▶ [Texte cité]:
Michel Pinheiro, un ex tromboniste de Tiken Jah Fakoly, originaire de Pobé, une ville du plateau de Louémé, a fondé l' African salsa orchestra en 2014. Michel s'est formé dans les hôtels d'Abidjan dans les années 90, il se souvient : « Notre répertoire était varié : Chocolate, Papaito, Coupé Cloué d'Haiti, Kassav, Moni Bilé, Hotel California... Ensuite il tourne avec Tiken Jah Fakoly, sans délaisser la salsa : « Quand j'allais dans les boums au pays, c'était sur la salsa que je me levais pour aller danser. C'est comme si j'entrais en transe. » En 2009 à Cotonou, il sort Bénin en forme de carte postale du pays, de la porte de non-retour des esclaves à Ouidah jusqu'au village lacustre de Ganvié. Son dernier album, autoproduit sorti en 2013 s'appelle Voyage.
Quel futur ?
Malgré son dynamisme musical évident le Bénin n'échappe pas au phénomène mondial de diminution des orchestres au profit des DJ : «Les jeunes sont trop influencés par les musiques programmées sur des machines. Cela va avec la tendance actuelle qui est de pré-fabriquer les artistes. Avant, pour enregistrer un album, l'artiste faisait des concerts, jouait dans des bals.

▶ [Matériel]:
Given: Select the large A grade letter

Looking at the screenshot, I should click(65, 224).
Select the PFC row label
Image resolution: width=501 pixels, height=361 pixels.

▶ [Consigne A]:
Recopiez le passage du texte sur la musique au Bénin compris entre « Malgré son dynamisme » et « dans des bals. », bornes incluses.
▶ [Consigne B]:
Poursuivez le texte sur la musique au Bénin à partir de l'endroit où il s'arrête.

▶ [Résultat A]:
Malgré son dynamisme musical évident le Bénin n'échappe pas au phénomène mondial de diminution des orchestres au profit des DJ : «Les jeunes sont trop influencés par les musiques programmées sur des machines. Cela va avec la tendance actuelle qui est de pré-fabriquer les artistes. Avant, pour enregistrer un album, l'artiste faisait des concerts, jouait dans des bals.

▶ [Résultat B]:
Aujourd'hui on sort de nulle part, on fait un album et c'est après qu'on fait une carrière. La salsa est une musique très complexe. Ne vient pas en faire qui veut ! Et puis il n'y a plus de producteur. Quand j'ai proposé mes premières maquettes à Abidjan on m'a dit: « C'est une musique de vieux ! Il faut faire du zouglou ! » Il faut inciter les jeunes à jouer de la salsa.
Quand tu joues la salsa au Bénin les jeunes et les vieux se lèvent pour danser. Quand un artiste sort un album, il y a toujours un titre qui tend vers la salsa. Les gens aiment. Seule l'audace manque ! » Pour l'avenir, Michel rêve d'un festival de salsa en Afrique qui ferait un pont entre l'Amérique latine et l'Afrique, avec des artistes cubains, vénézuéliens... A suivre !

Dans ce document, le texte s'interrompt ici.